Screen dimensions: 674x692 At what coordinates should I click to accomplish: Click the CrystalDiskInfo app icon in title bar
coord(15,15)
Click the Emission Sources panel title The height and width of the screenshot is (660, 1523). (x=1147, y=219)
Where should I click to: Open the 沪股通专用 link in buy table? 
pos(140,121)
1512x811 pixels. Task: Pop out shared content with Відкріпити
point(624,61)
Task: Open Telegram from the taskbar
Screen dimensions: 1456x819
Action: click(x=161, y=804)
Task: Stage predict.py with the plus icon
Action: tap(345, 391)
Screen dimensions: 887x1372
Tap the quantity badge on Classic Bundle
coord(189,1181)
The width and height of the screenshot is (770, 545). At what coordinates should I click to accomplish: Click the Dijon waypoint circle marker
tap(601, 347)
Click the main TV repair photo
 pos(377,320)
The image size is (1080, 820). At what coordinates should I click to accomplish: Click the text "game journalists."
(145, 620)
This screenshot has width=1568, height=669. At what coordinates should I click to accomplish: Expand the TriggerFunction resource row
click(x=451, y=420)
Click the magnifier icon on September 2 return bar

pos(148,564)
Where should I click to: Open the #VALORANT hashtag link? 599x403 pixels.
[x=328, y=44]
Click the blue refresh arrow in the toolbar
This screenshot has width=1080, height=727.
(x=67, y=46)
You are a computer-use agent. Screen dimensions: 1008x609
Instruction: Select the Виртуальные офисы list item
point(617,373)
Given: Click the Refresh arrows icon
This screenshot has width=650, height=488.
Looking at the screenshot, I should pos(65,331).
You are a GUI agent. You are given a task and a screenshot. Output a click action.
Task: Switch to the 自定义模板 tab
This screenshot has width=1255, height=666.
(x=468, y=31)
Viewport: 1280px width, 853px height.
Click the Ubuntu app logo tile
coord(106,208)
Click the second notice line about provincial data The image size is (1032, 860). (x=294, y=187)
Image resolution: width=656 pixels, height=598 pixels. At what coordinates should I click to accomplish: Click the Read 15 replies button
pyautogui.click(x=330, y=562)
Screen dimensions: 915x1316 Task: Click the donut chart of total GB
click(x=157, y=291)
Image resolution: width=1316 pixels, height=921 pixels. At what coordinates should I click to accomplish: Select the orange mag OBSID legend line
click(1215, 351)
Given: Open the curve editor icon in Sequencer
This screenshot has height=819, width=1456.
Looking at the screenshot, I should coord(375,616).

__Task goal__
Rewrite as a numbered list every line of the items, starting with the line that contains "Image resolution: width=1316" and continuing through the last line of the items. Leave out any blank lines.

__Exercise answer__
1. Image resolution: width=1316 pixels, height=921 pixels. At what coordinates should I click to accomplish: Select the orange mag OBSID legend line
2. click(1215, 351)
3. Given: Open the curve editor icon in Sequencer
4. This screenshot has height=819, width=1456.
5. Looking at the screenshot, I should coord(375,616).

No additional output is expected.